Leave a will . . . then there'll be no arguments


THERE'S no point in being the richest man in the cemetery. Oh, and there's no pockets in a shroud. And by the way, you can't take it with you . . .

When I can conjure up three clichés that all mean the same thing, you know I'm on to something - something that brings a frisson of joy to financial advisers' hearts.

Yes, we're all going to die. And when we do, many of us want to pass our wealth on to our children.

Despite this, less than half of parents who want to leave something to their family have actually got up off their assets and done something about it, for instance writing a will.
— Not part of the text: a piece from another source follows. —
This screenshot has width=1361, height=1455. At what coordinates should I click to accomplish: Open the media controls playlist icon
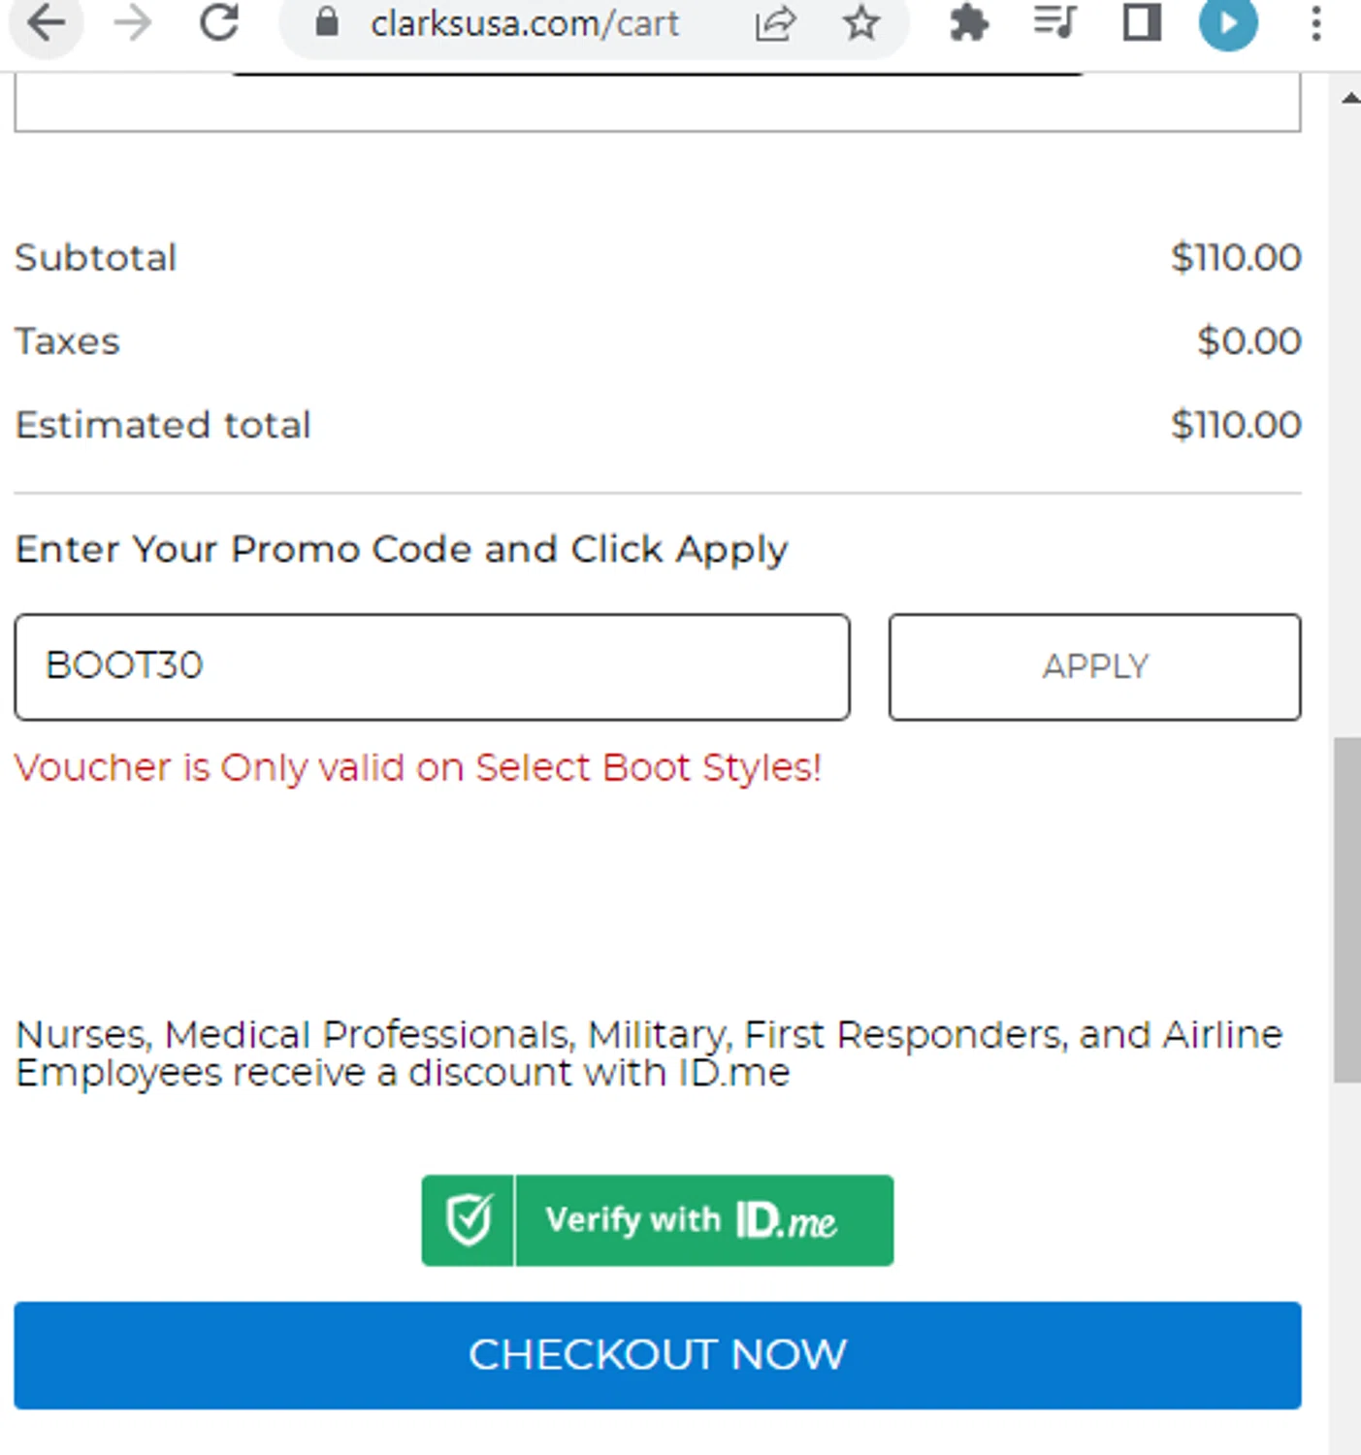(1054, 21)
The rest have done what our dear cousins across the pond endearingly call ‘diddly' – nothing, according to insurance giant LV= in its latest Wealth and Wellbeing Monitor.

If you do not leave a last will and testament, you die ‘intestate'. In that case, your wealth will be distributed according to intestacy law, which may be close to, but not exactly what you wanted.
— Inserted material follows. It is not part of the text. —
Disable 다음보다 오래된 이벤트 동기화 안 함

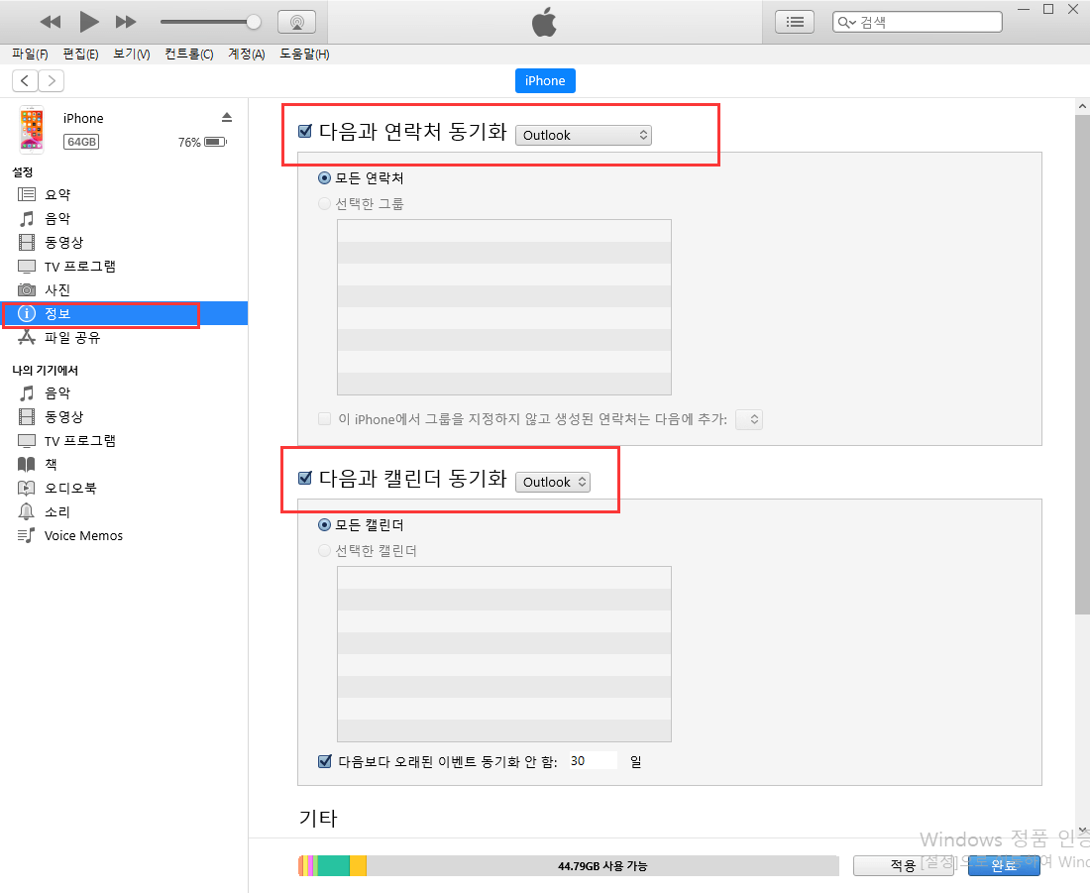click(x=324, y=760)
It can also cause headaches for your family, perhaps even fall-outs and squabbles over who should get what. If you leave a will, however, there are no arguments, because they know this is what you wanted.

At this point we remember global rock superstar Prince, who died on Thursday April 21 2016 at the tender age of 57, with no will in place. By the following Manic Monday (yes, he wrote that for the Bangles), the extended family, including one hitherto unknown half-sister, were queuing round the block with their begging bowls, claiming their right to just a nibble at his £300m fortune. As his lawyers struggled to establish who had a right to what, they said the situation was ‘one hell of a mess'.
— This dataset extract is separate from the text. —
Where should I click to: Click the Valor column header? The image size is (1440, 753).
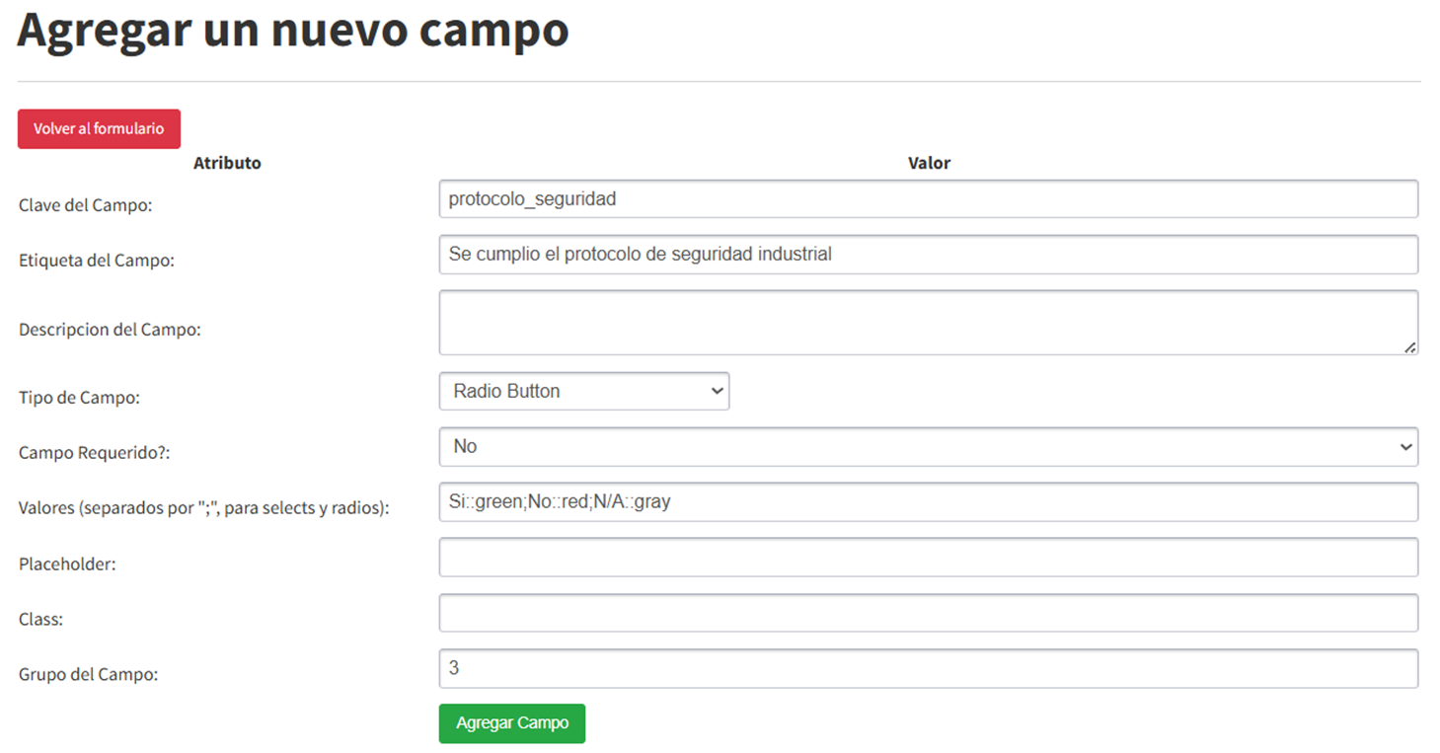tap(929, 163)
Or, as we say in these parts, ‘a whole handlin''.

Making a will puts you in control of your money, even from beyond the grave - it's the classic definition of thinking outside the box.

More to the point, a little forward planning on your part can save your family a hefty whack of inheritance tax (IHT) that they might otherwise have to pay. It's relatively easy to arrange, which is why they call IHT ‘the most avoidable tax of all'.

Despite this ‘avoidability', that crazy taxman lifted £5.4 billion in IHT in 2020/21, and it's been rising – that was up four per cent on the previous year. This shows that people just aren't taking the proper steps to pass their wealth on properly. LV= confirm this: they say that 87 per cent of those already working on, or intending to work on transferring their wealth are not bothering to seek the help of an expert adviser.

You have an IHT tax-free allowance of £325,000 (double that if your spouse is with you). Anything you are passing on – your ‘estate' - that is non-exempt and exceeds that amount is liable for inheritance tax at 40 per cent. That's hefty.

What can be done? Well, an adviser has many tricks up his sleeve that can move parts of your estate to a place where they are no longer part of your estate, for tax purposes. This reduces the likelihood that your family will be liable for IHT. Just one example: any insurance policies you have can be removed from your estate for inheritance tax purposes by placing them ‘in trust'.

Wealth transfer is a complex area of financial services, with many different elements.

To sum it up with a comparison: you couldn't put your car engine together yourself, so why try to put your will together yourself?

You might want to reflect on that for a moment.This side of the grave.